Dès l’ouverture de la séance, le professeur Jean-Marie Kayembe a posé les bases du débat, en affirmant qu’« En médecine, on dit que la génétique prédispose, mais c’est l’environnement qui déclenche. » Selon lui, les maladies non transmissibles comme le diabète, l’hypertension ou les cancers trouvent un terreau fertile dans la dégradation de l’environnement. « Si l’on ne peut pas encore modifier notre hérédité, on peut et on doit agir sur notre environnement », a-t-il insisté.

Dans son exposé détaillé, la Dr Mélanie Ngutuka, qui intervenait en visioconférence depuis l’étranger, a présenté en long et en large les dangers que représente la pollution de l’air, tant extérieur qu’intérieur. À travers des données statistiques plus qu’alarmantes, elle a démontré que Kinshasa, capitale de la RDC, est aujourd’hui exposée à une concentration en particules fines (PM2.5) de plus de 43 microgrammes/m³, soit huit fois le seuil recommandé par l’OMS, qui est de 5 microgrammes/m³. Cette exposition excessive serait responsable de plus de 30 % des cas de cancer du poumon dans la capitale et de plus de 8 000 décès prématurés chaque année.

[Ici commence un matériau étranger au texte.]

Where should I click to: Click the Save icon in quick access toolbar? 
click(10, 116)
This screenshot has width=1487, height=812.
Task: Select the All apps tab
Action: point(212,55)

Une menace invisible, ignorée par la majorité

L’étude conduite par l’équipe de la chercheuse révèle que seulement 35 % des Kinois ont déjà entendu parler de la pollution de l’air, alors qu’elle représente le deuxième facteur de mortalité chez les enfants de moins de 5 ans, après la malnutrition. « La pollution de l’air tue silencieusement plus que le VIH, la malaria ou les maladies diarrhéiques. C’est un véritable enjeu de santé publique que nous ignorons collectivement », a déploré la pneumologue.

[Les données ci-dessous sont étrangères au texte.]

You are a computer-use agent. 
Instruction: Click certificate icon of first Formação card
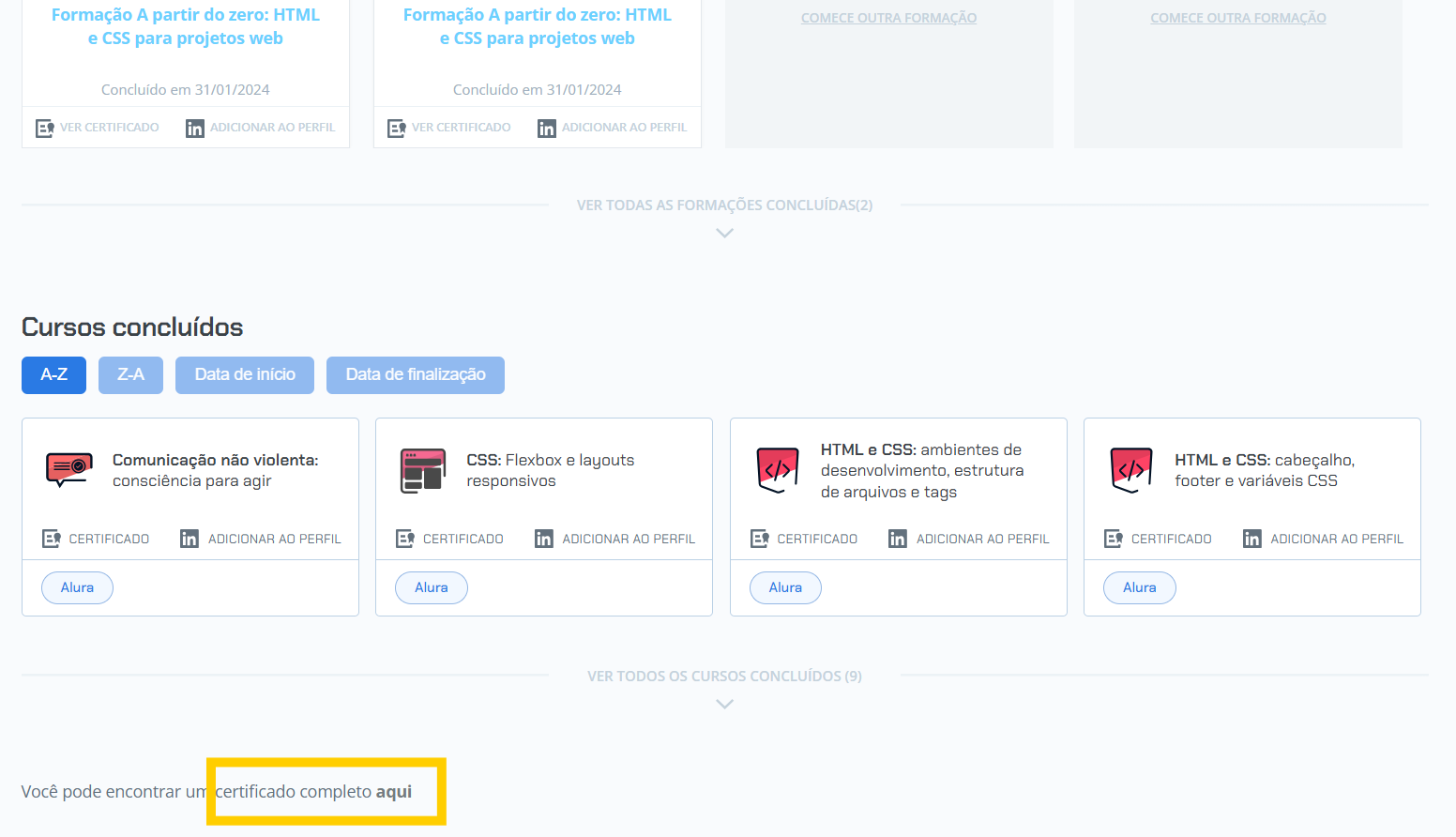[44, 128]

Sources de pollution : entre trafic, industrie et déchets brûlés

Parmi les sources identifiées : les véhicules obsolètes, les procédés industriels polluants, l’incinération des déchets à ciel ouvert, mais aussi l’utilisation de combustibles solides pour la cuisson domestique. L’absence de systèmes de surveillance nationaux empêche pour l’instant une gestion efficace de la qualité de l’air.

Dr Ngutuka a également insisté sur la pollution de l’air intérieur, souvent négligée mais tout aussi dangereuse, notamment dans les milieux urbains modernes. Les matériaux de construction, les produits ménagers ou encore les générateurs électriques utilisés en intérieur sont autant de sources de contamination invisibles.

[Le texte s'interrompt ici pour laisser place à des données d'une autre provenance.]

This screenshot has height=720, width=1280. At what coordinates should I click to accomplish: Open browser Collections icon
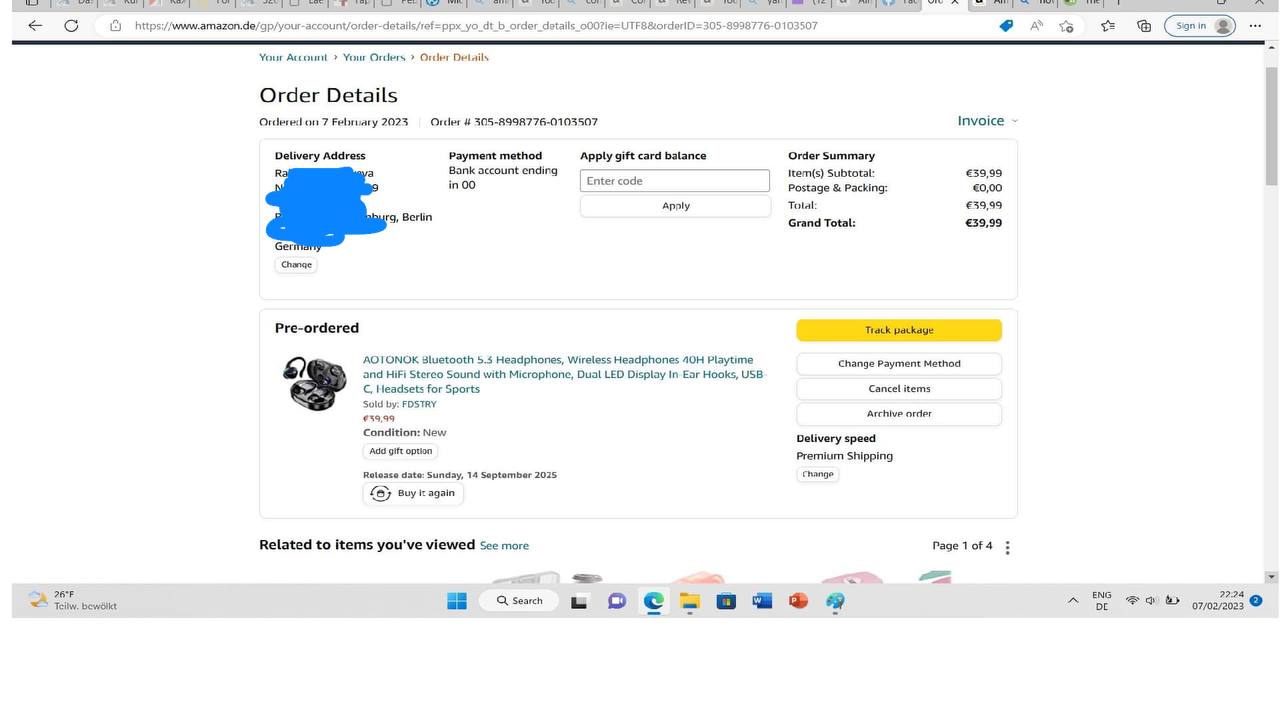1144,26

Nonobstant ces révélations alarmantes, la chercheuse a rassuré tout de même que des solutions existent, et que, ce qu’il faut, c’est de les mettre en œuvre.

Plus loin, les intervenants ont proposé plusieurs pistes concrètes, pouvant aider a faire face à cette urgence. Il s’agit, notamment de :

Renforcement des transports en commun et réglementation des véhicules vétustes ;

Régulation des procédés industriels pour réduire les émissions nocives ;

Promotion de l’énergie propre pour la cuisine ;

Investissements dans les infrastructures cyclables et piétonnes ;

Gestion rationnelle des déchets et interdiction des brûlages sauvages ;

Création d’un réseau de surveillance continue de la qualité de l’air à Kinshasa et dans les grandes villes.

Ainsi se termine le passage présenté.